» Exercise prompt
The required output is the stretch from the line containing "Given: Click the $0/month price" through the line containing "Instruction: Choose Combat" in the records below, unaltered and with no pictures.

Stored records
-----

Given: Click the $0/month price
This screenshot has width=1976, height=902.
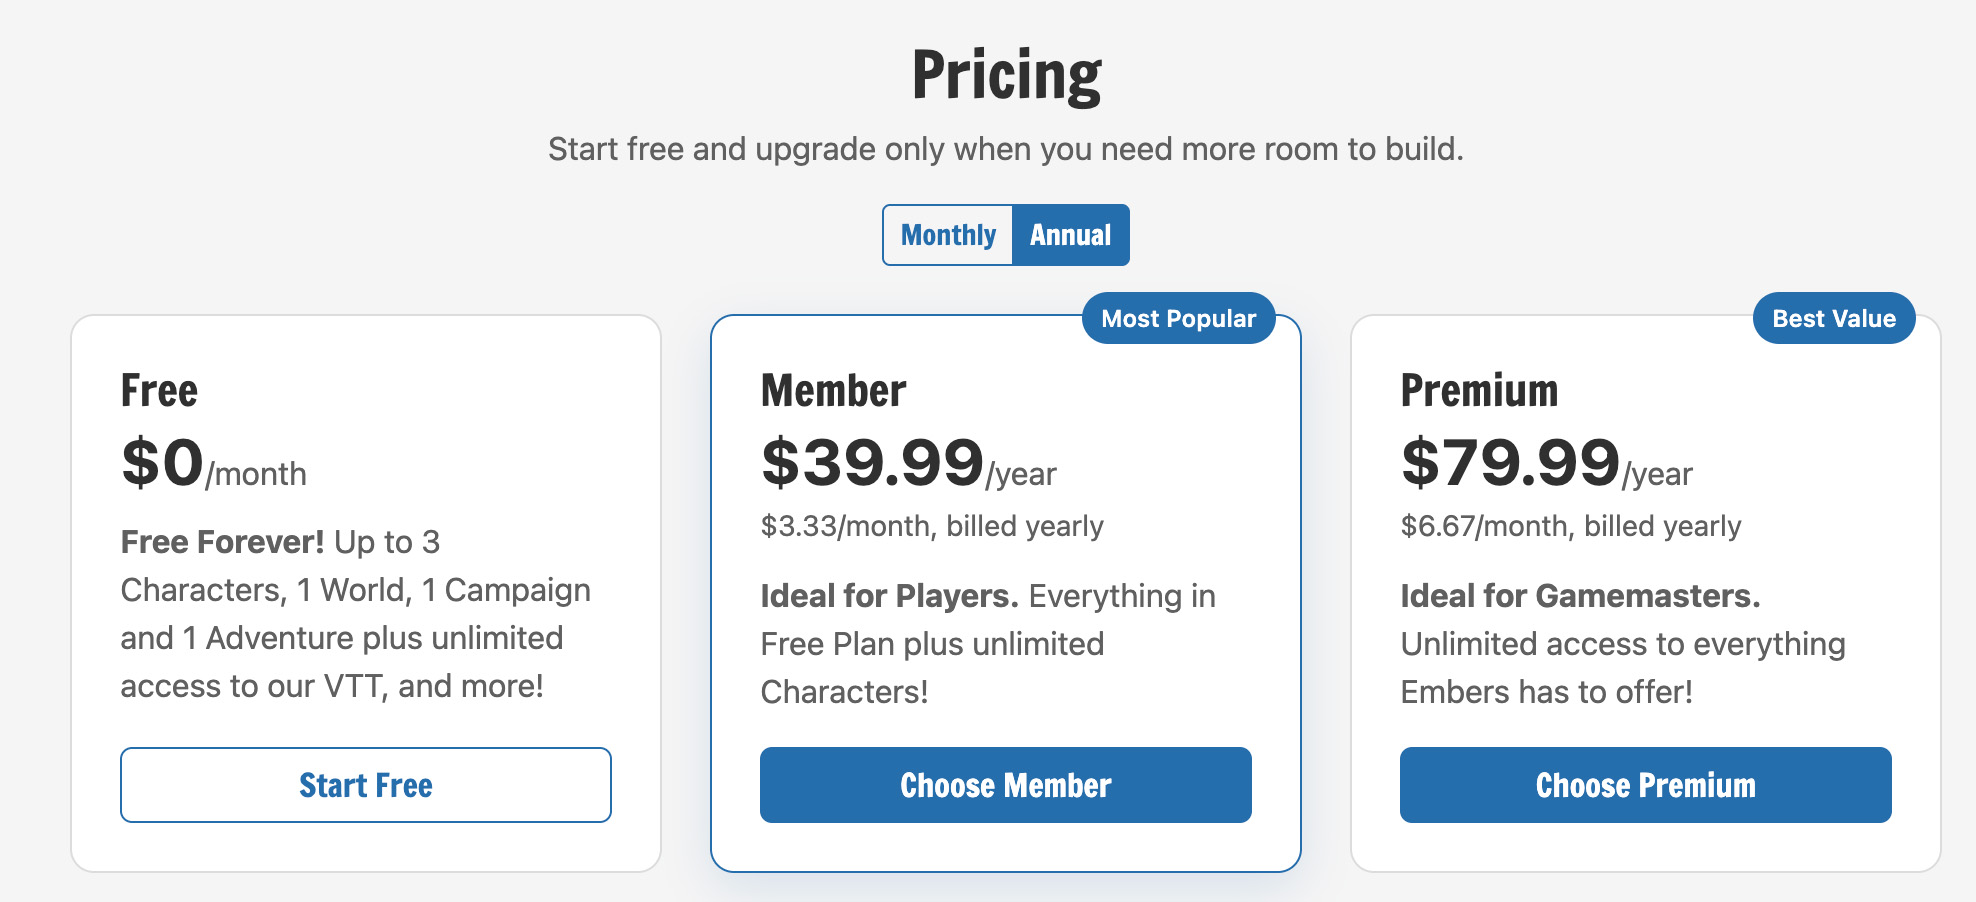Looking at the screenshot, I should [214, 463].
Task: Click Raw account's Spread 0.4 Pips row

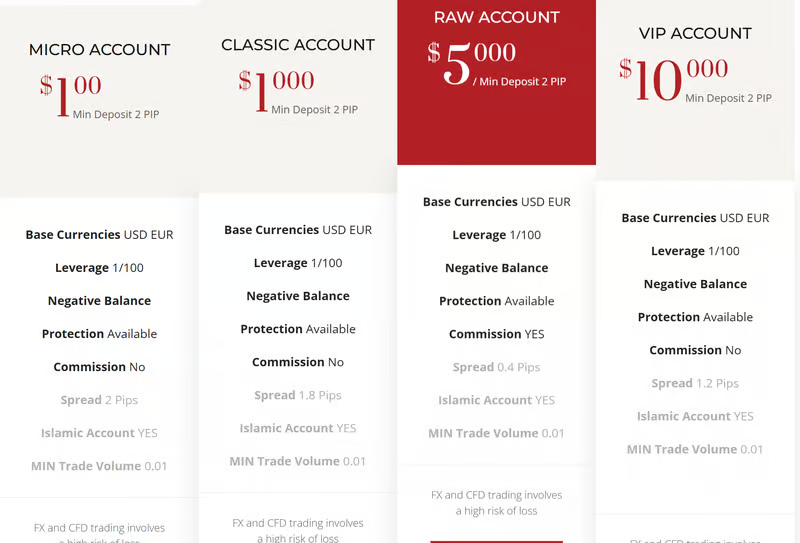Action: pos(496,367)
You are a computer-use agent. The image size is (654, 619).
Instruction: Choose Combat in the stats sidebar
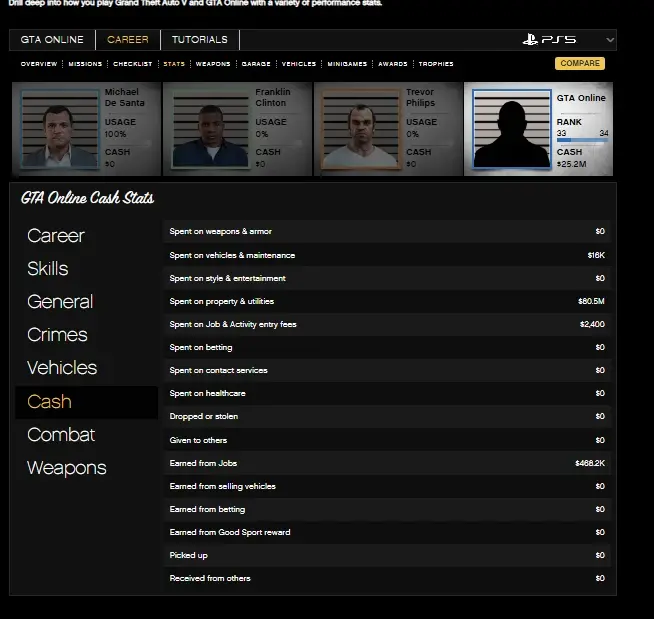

-----

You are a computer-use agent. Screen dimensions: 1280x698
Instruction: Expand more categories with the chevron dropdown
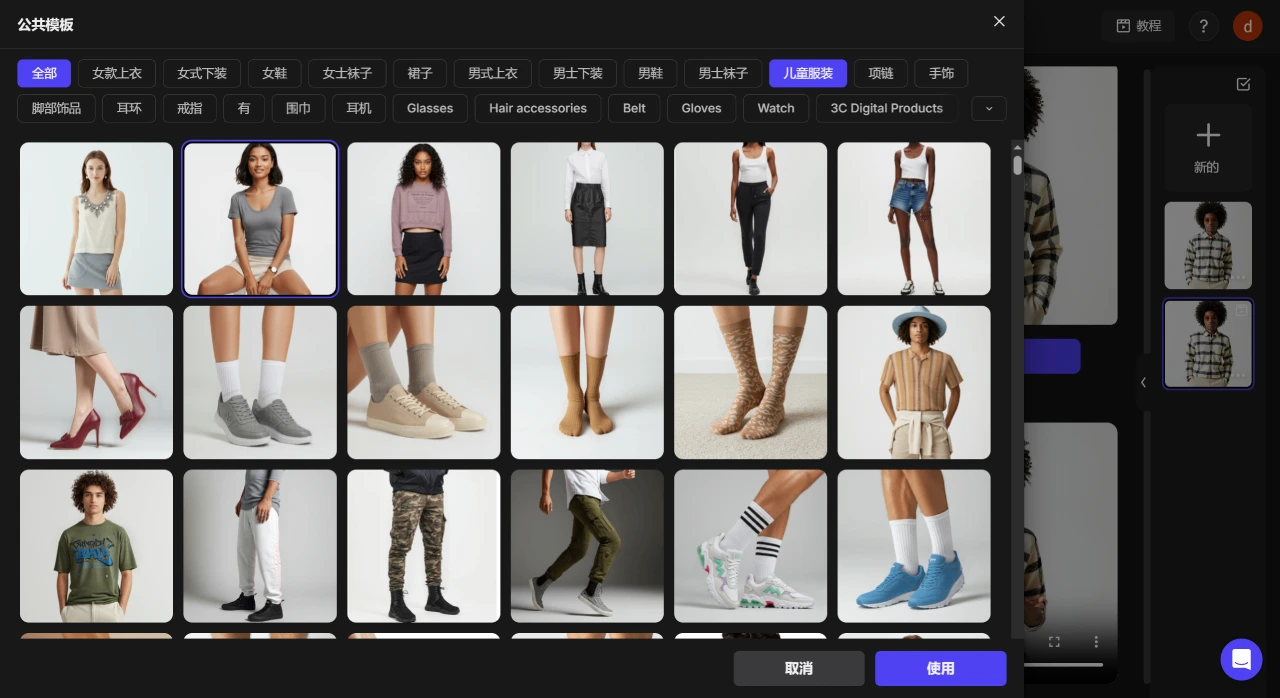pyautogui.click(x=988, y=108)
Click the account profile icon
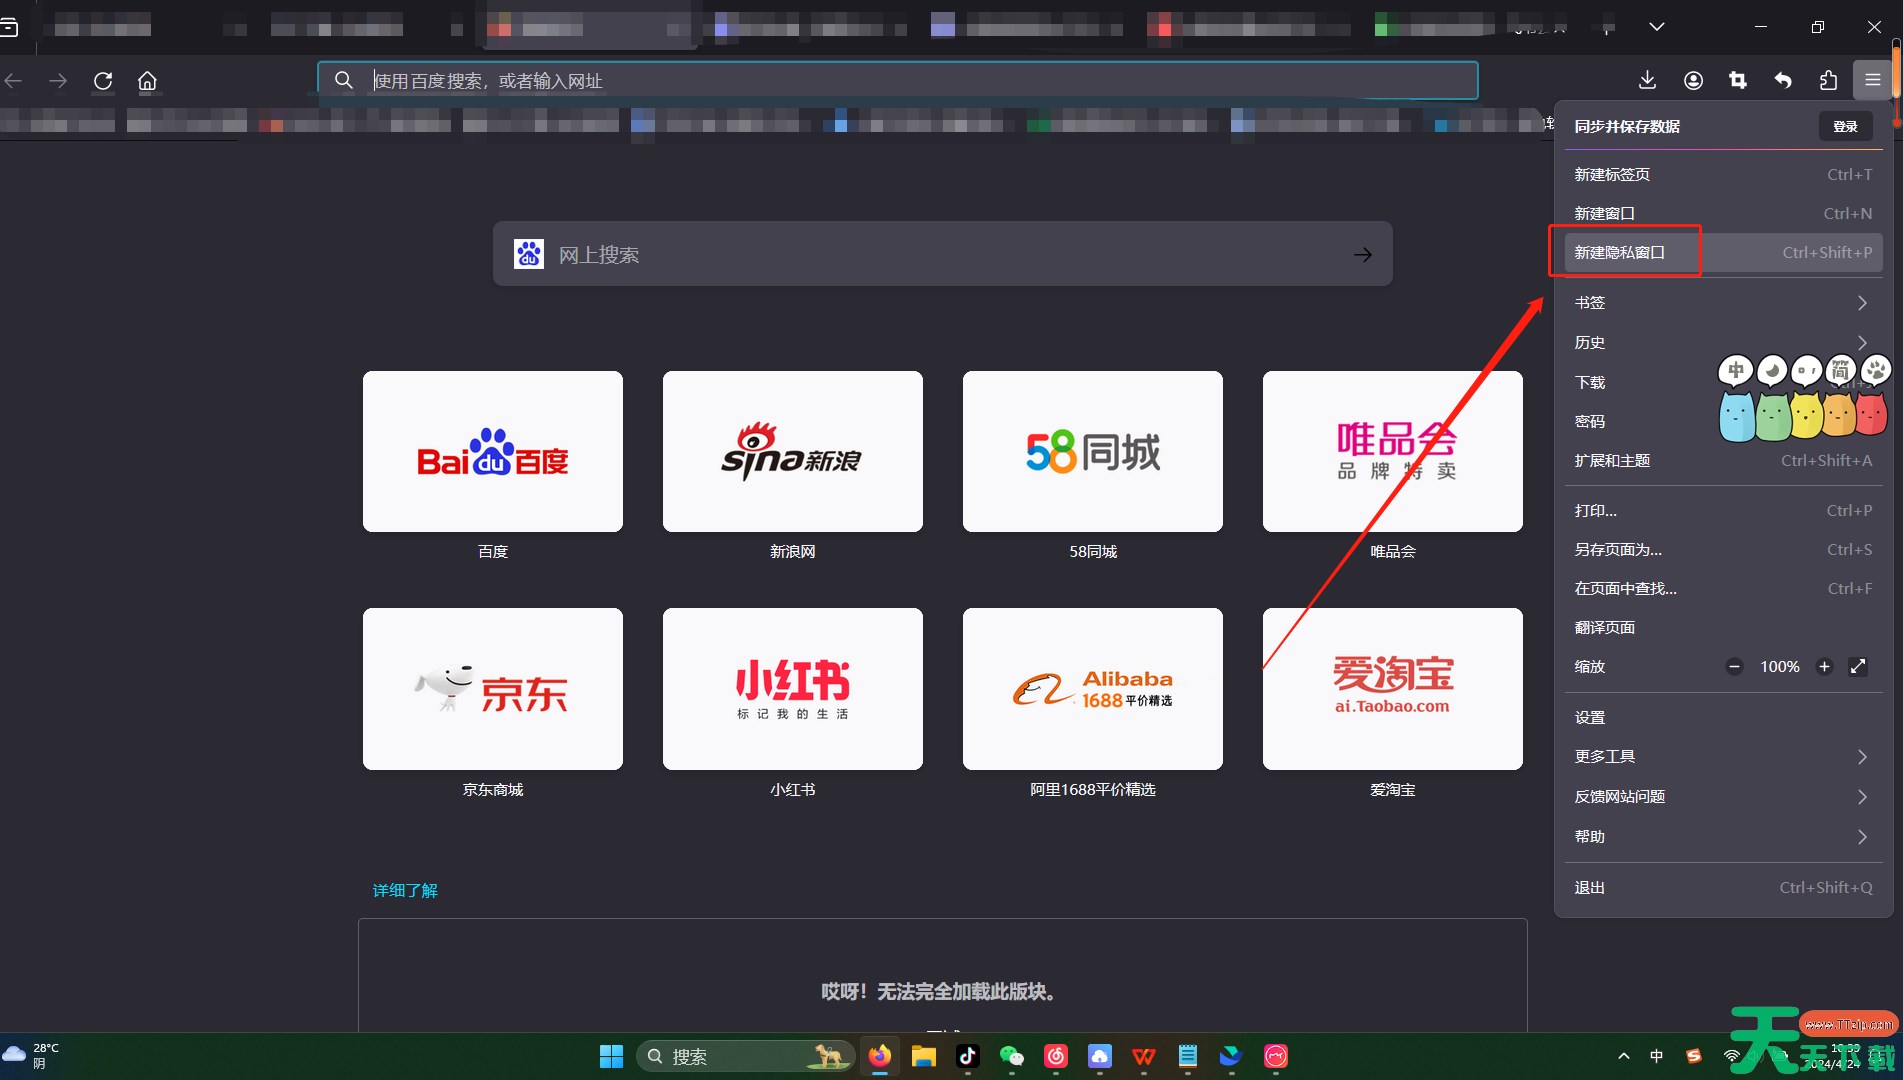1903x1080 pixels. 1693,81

-----

» Answer section
Given: Click the $0/month price
This screenshot has width=1976, height=902.
Looking at the screenshot, I should [214, 463].
Task: Click Raw account's Spread 0.4 Pips row

Action: pos(496,367)
You are a computer-use agent. The image size is (654, 619).
Instruction: Choose Combat in the stats sidebar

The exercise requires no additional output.